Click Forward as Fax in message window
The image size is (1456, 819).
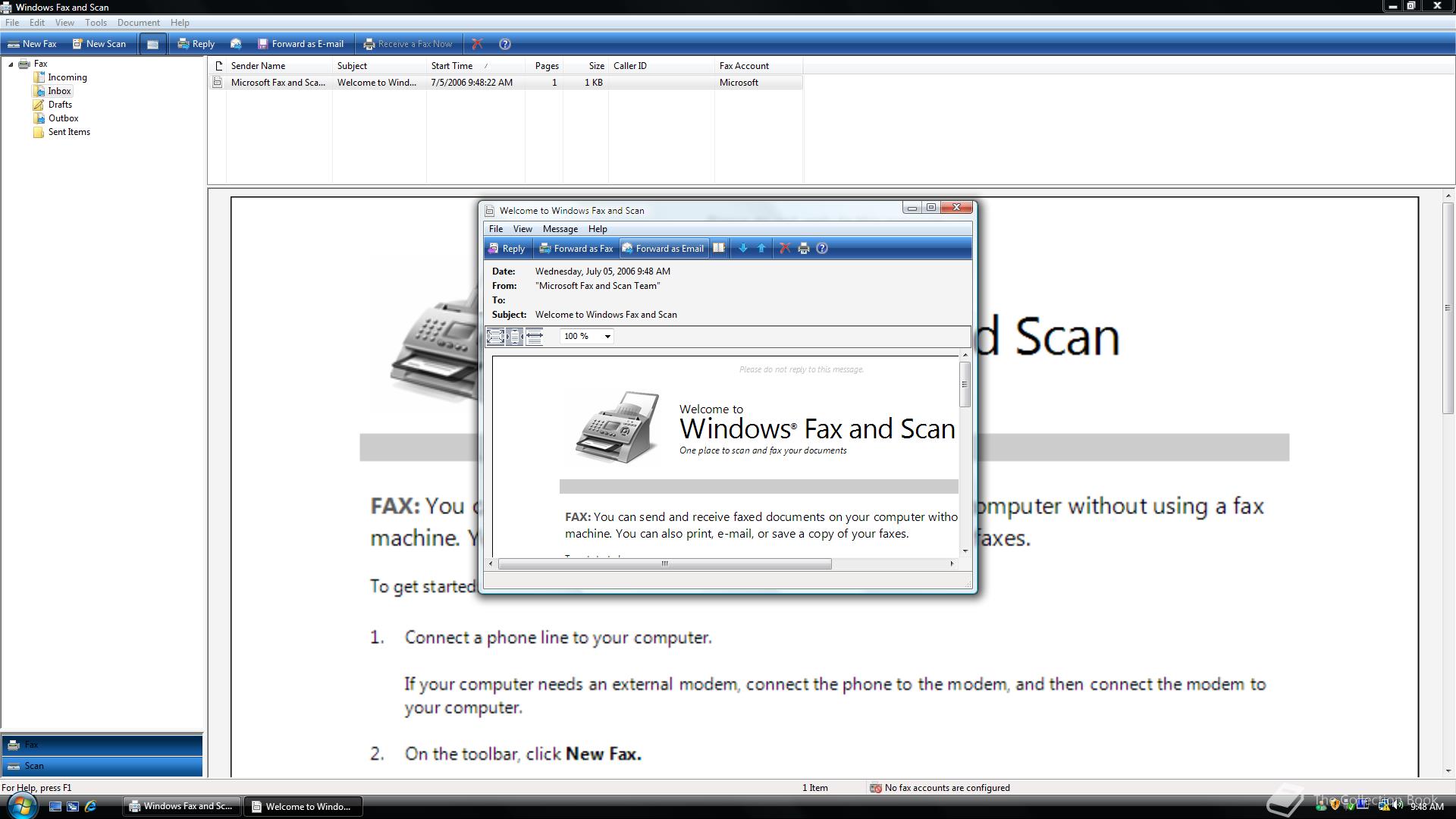[x=576, y=249]
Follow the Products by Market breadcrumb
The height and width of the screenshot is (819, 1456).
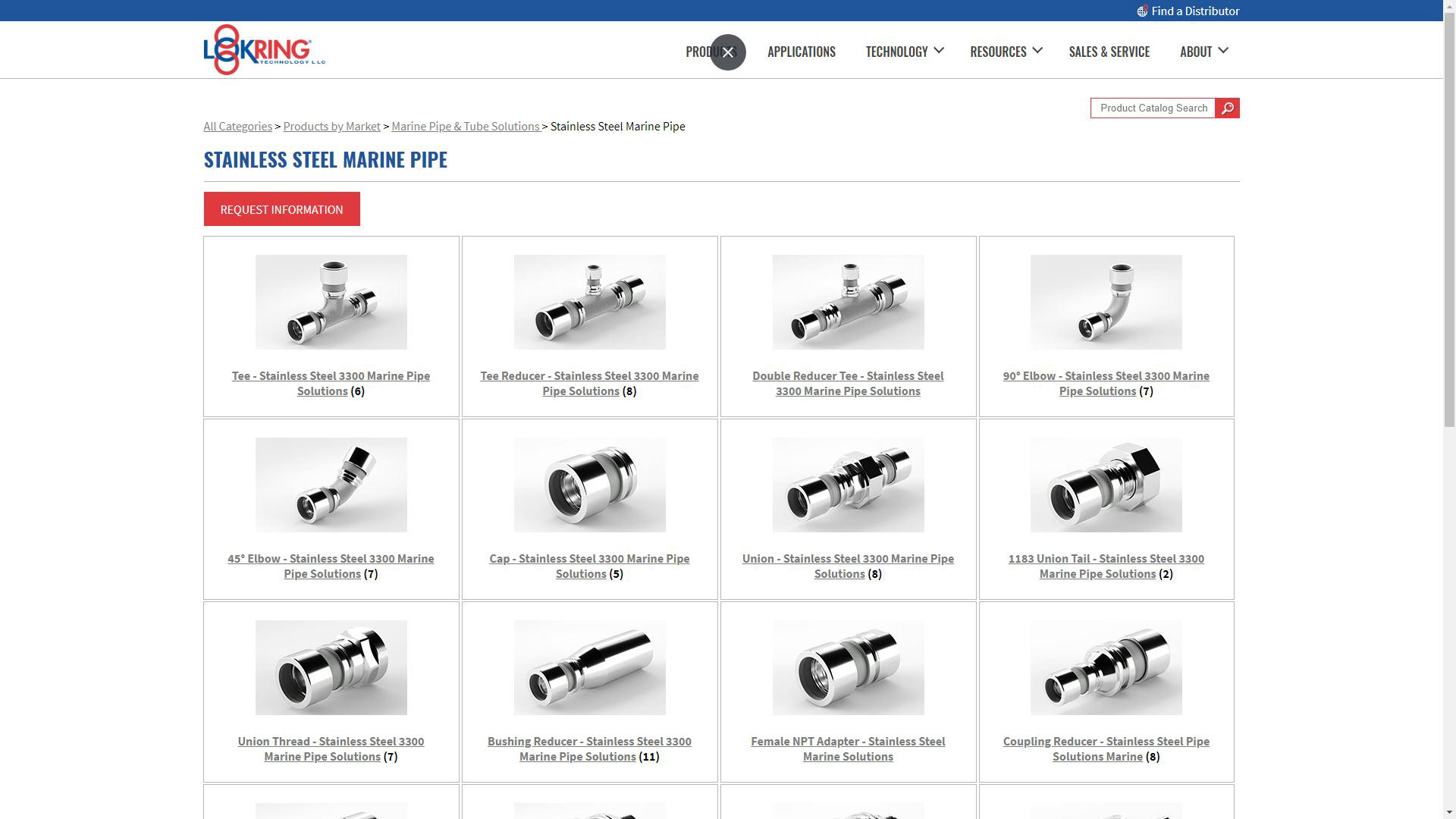tap(331, 127)
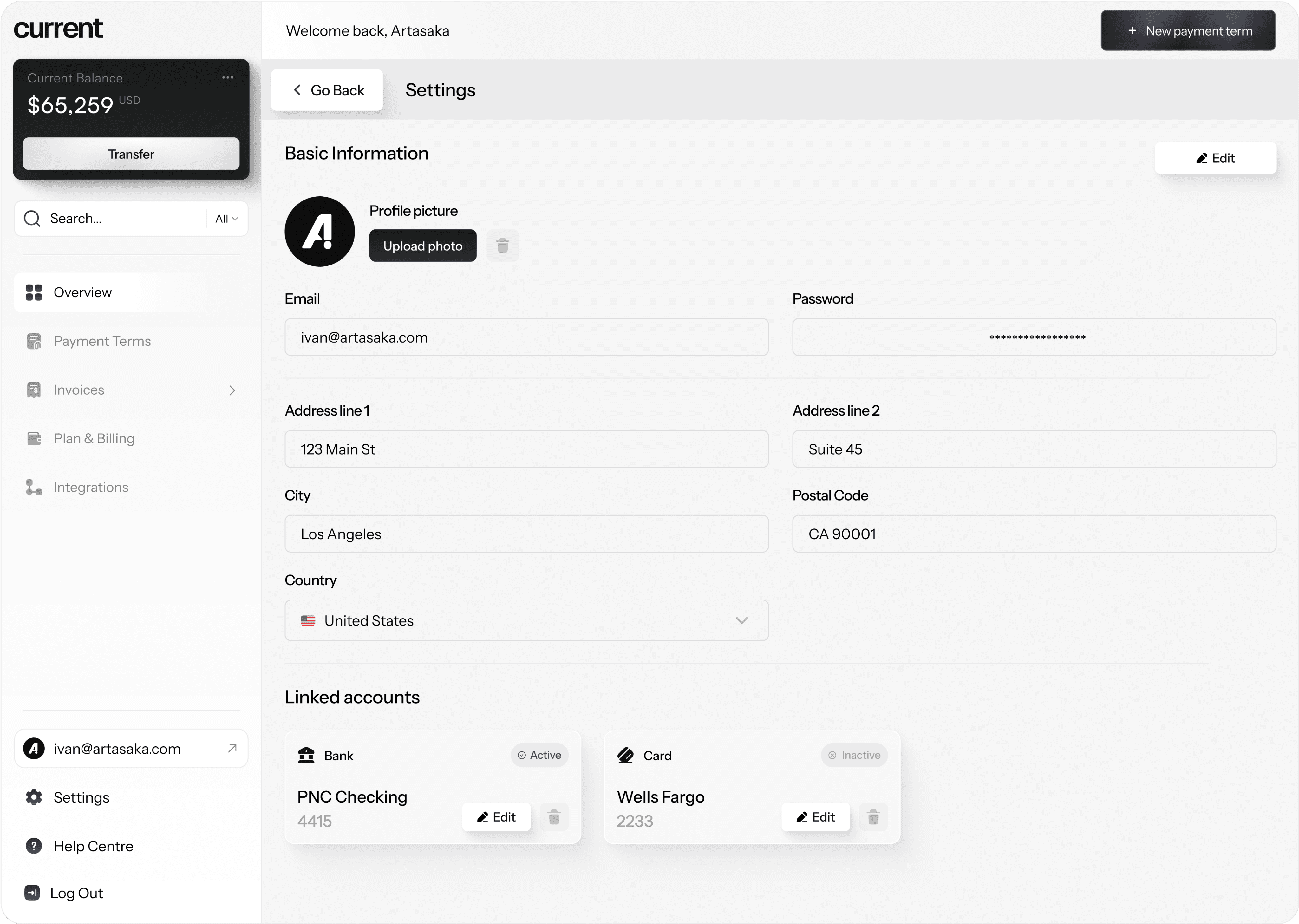Image resolution: width=1299 pixels, height=924 pixels.
Task: Select Integrations in the sidebar
Action: click(91, 488)
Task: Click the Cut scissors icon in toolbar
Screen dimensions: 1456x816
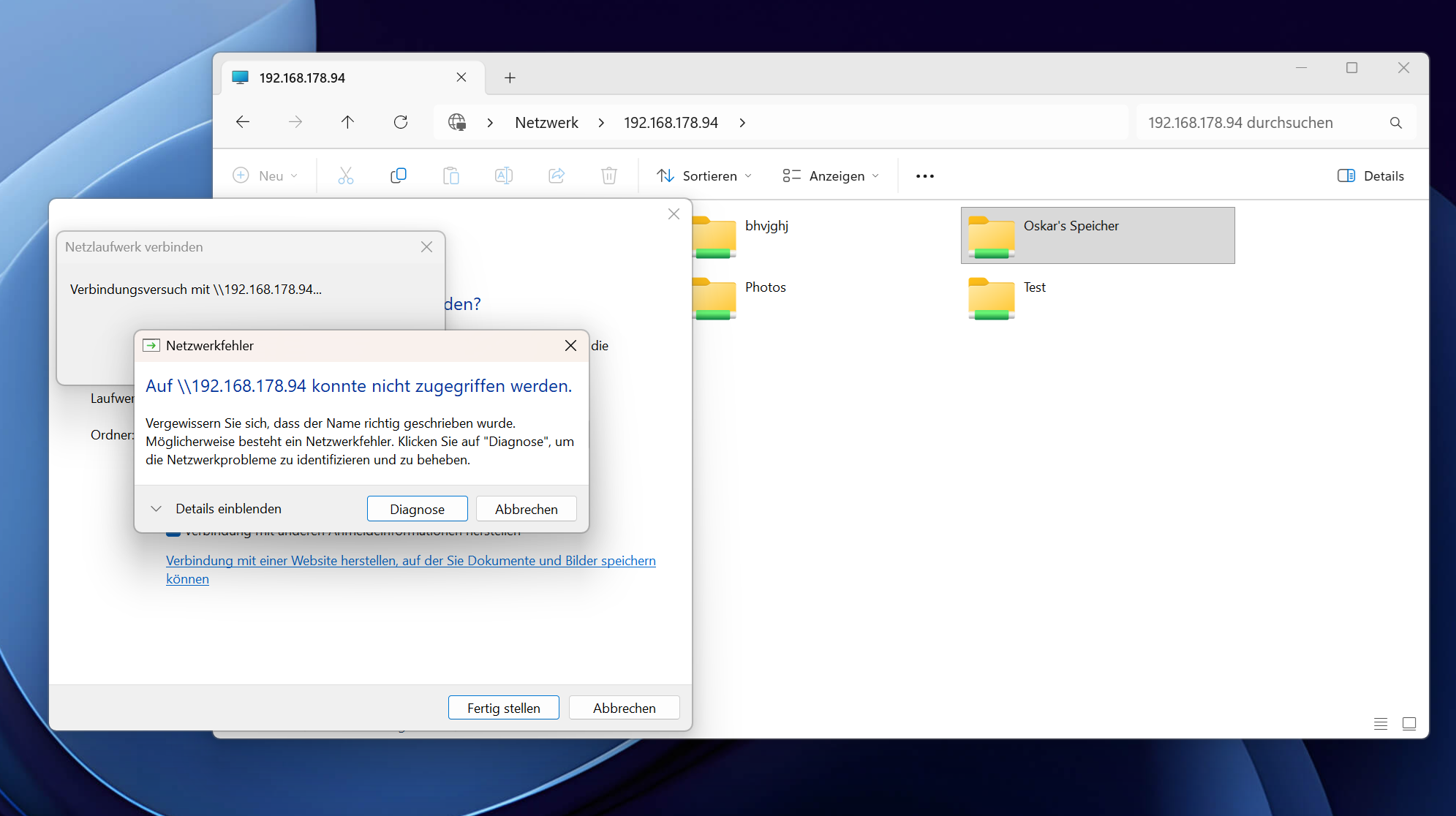Action: point(346,175)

************

Print the listing again exactly, please. Keep the pictures out of it.

Click Forward as Fax in message window
The image size is (1456, 819).
[x=576, y=249]
Follow the Products by Market breadcrumb
The height and width of the screenshot is (819, 1456).
tap(331, 127)
Image resolution: width=1299 pixels, height=924 pixels.
Task: Select Integrations in the sidebar
Action: click(91, 488)
Task: Click the Cut scissors icon in toolbar
Screen dimensions: 1456x816
Action: point(346,175)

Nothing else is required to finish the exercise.